• **What you will do**
Your answer should be an exact copy of the lines from the one containing "Task: Click the 数据分析 chart icon" through the last line of the records below, without any pictures.

• **Stored records**
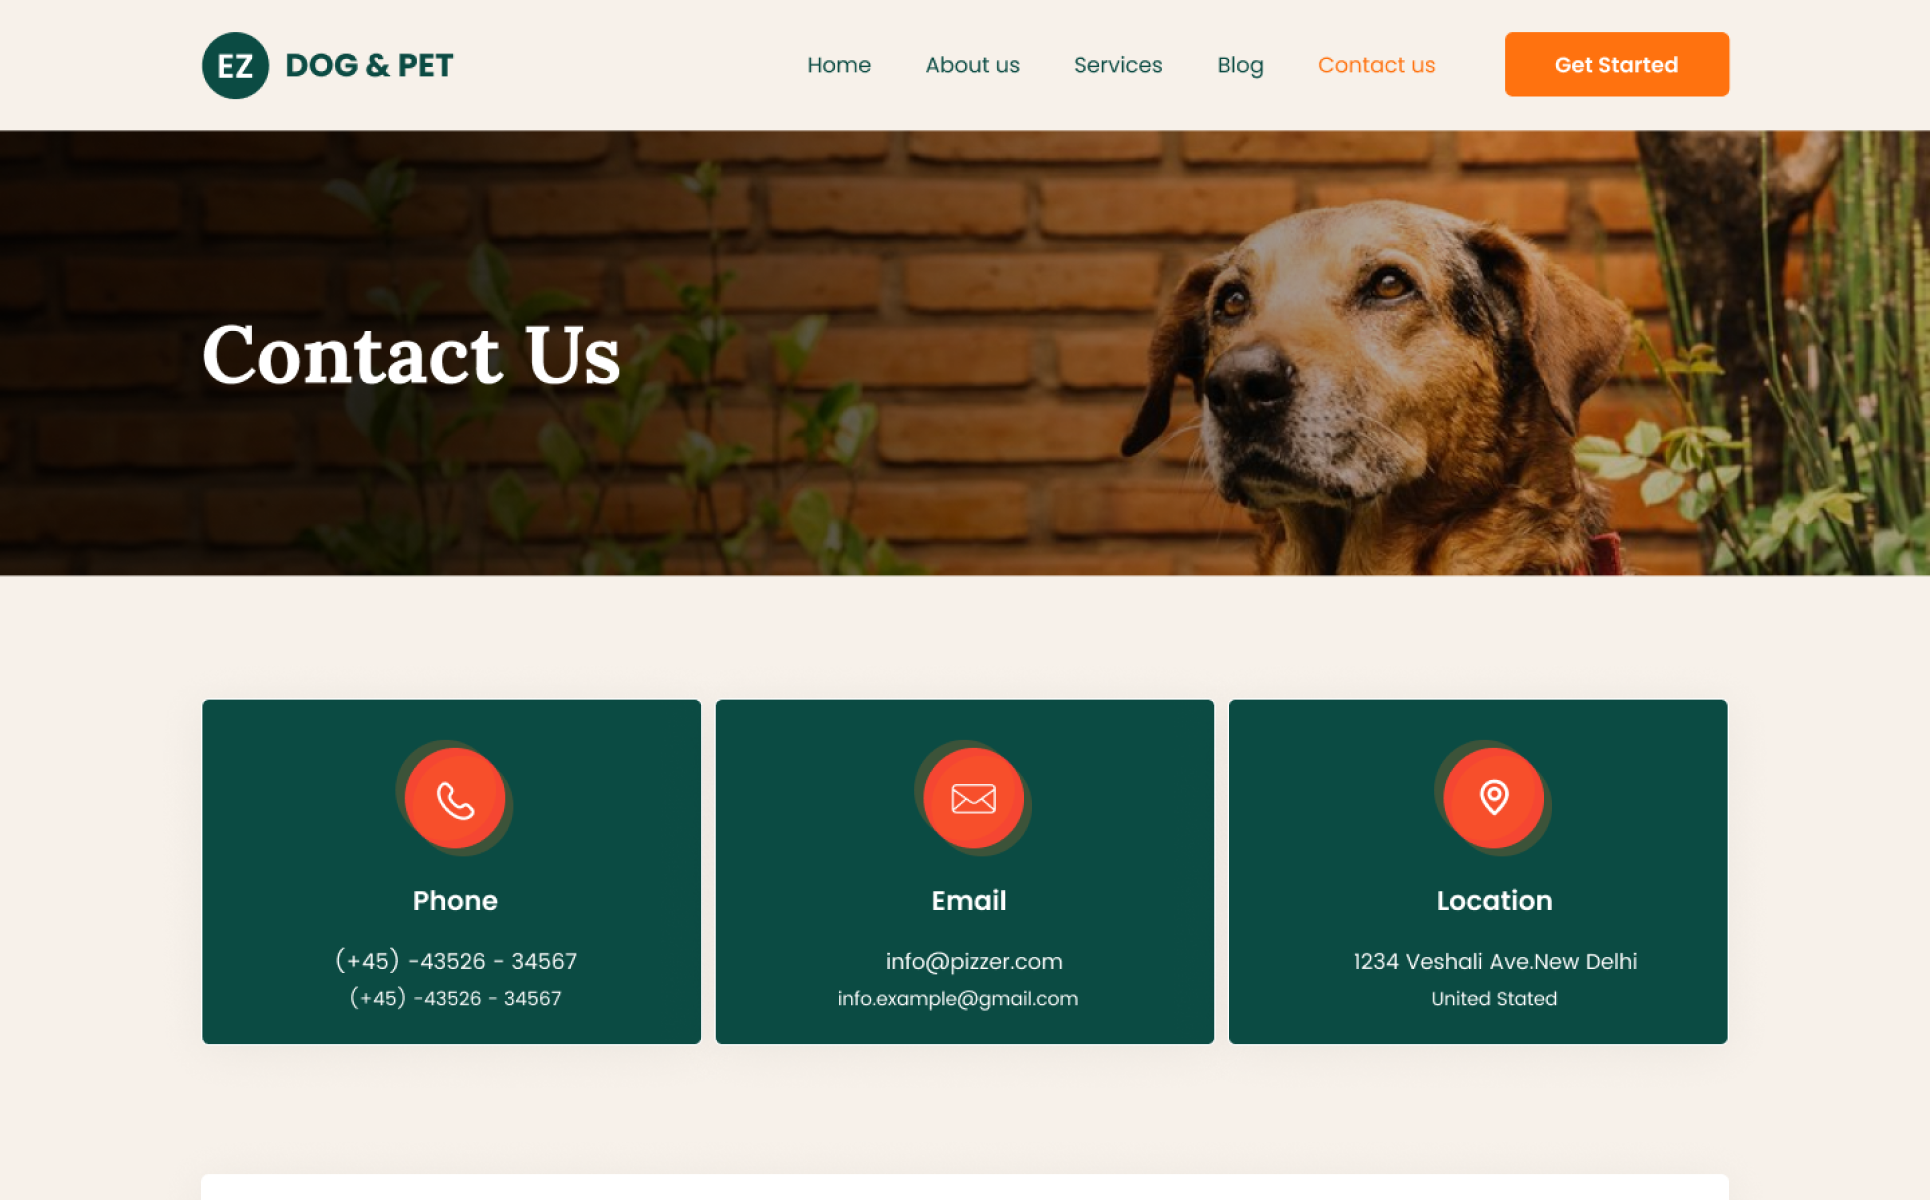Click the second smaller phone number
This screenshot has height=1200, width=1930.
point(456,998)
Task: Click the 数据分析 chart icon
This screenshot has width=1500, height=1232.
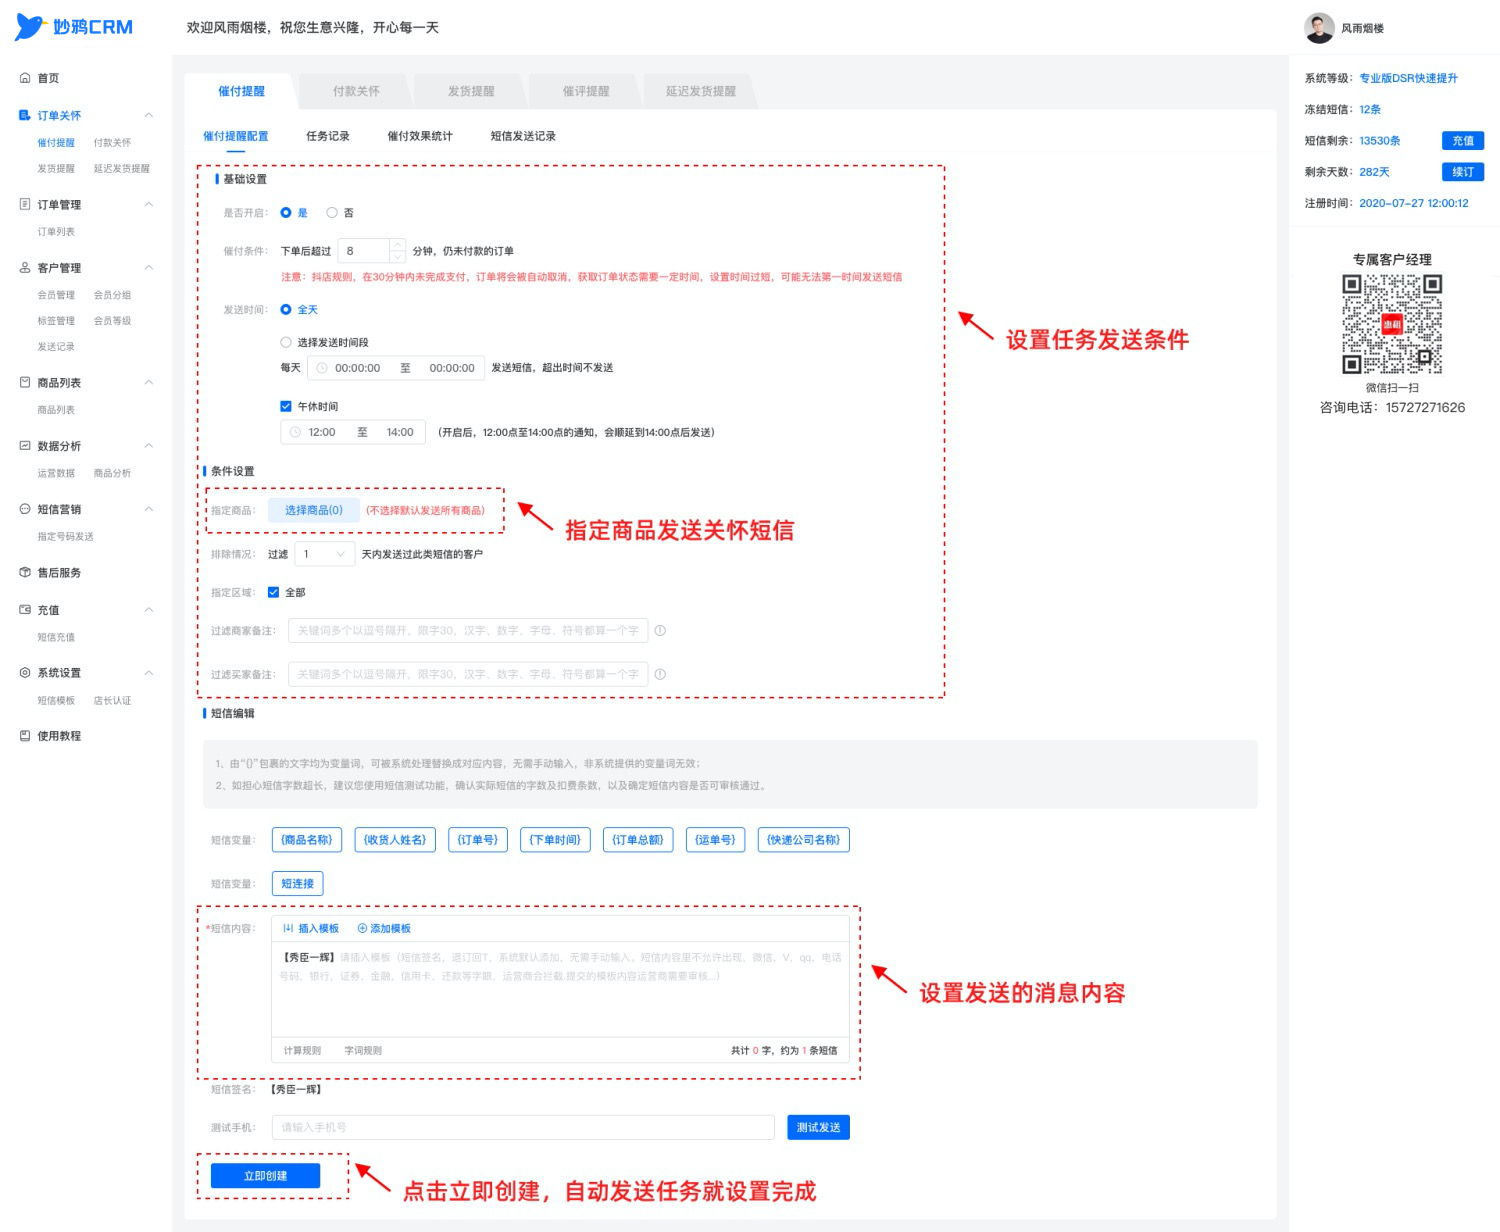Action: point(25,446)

• **Exercise result**
Task: Click the 数据分析 chart icon
This screenshot has width=1500, height=1232.
Action: point(25,446)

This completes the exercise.